● WORK TO COMPLETE: Turn the part of the material that opens with the line containing "The width and" and closes with the line containing "Apply changes with" into a numbered list, including both of those lines and leaving out any blank lines.

● RECORDS TO PROCESS:
──────────
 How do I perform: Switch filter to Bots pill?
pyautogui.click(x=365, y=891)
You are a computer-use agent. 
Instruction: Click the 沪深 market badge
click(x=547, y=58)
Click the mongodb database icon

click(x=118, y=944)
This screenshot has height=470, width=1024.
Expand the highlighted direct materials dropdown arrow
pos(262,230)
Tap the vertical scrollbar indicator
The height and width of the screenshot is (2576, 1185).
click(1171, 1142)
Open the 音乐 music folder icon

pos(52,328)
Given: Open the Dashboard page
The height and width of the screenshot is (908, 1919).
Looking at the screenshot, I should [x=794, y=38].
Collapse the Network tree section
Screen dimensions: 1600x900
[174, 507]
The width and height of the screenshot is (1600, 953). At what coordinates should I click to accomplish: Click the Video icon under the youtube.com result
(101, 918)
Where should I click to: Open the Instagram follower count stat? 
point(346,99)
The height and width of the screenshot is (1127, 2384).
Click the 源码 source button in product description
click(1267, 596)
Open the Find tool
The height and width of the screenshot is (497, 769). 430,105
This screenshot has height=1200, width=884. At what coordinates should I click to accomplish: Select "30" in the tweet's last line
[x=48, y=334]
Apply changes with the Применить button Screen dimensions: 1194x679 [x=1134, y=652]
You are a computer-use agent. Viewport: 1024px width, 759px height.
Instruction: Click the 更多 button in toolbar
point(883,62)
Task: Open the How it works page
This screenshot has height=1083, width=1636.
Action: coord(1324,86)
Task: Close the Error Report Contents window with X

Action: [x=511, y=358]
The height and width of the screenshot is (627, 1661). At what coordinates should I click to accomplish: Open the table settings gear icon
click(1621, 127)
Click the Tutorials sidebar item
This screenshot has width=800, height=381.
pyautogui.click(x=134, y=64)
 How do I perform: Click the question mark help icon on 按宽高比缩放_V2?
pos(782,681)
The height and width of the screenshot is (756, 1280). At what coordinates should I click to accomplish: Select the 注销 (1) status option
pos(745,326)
──────────
● SOLUTION:
1. The width and height of the screenshot is (1600, 953). At what coordinates should I click to accomplish: Click the Video icon under the youtube.com result
2. (101, 918)
3. Where should I click to: Open the Instagram follower count stat? 
4. point(346,99)
5. The height and width of the screenshot is (1127, 2384).
6. Click the 源码 source button in product description
7. click(1267, 596)
8. Open the Find tool
9. The height and width of the screenshot is (497, 769). 430,105
10. This screenshot has height=1200, width=884. At what coordinates should I click to accomplish: Select "30" in the tweet's last line
11. [x=48, y=334]
12. Apply changes with the Применить button Screen dimensions: 1194x679 [x=1134, y=652]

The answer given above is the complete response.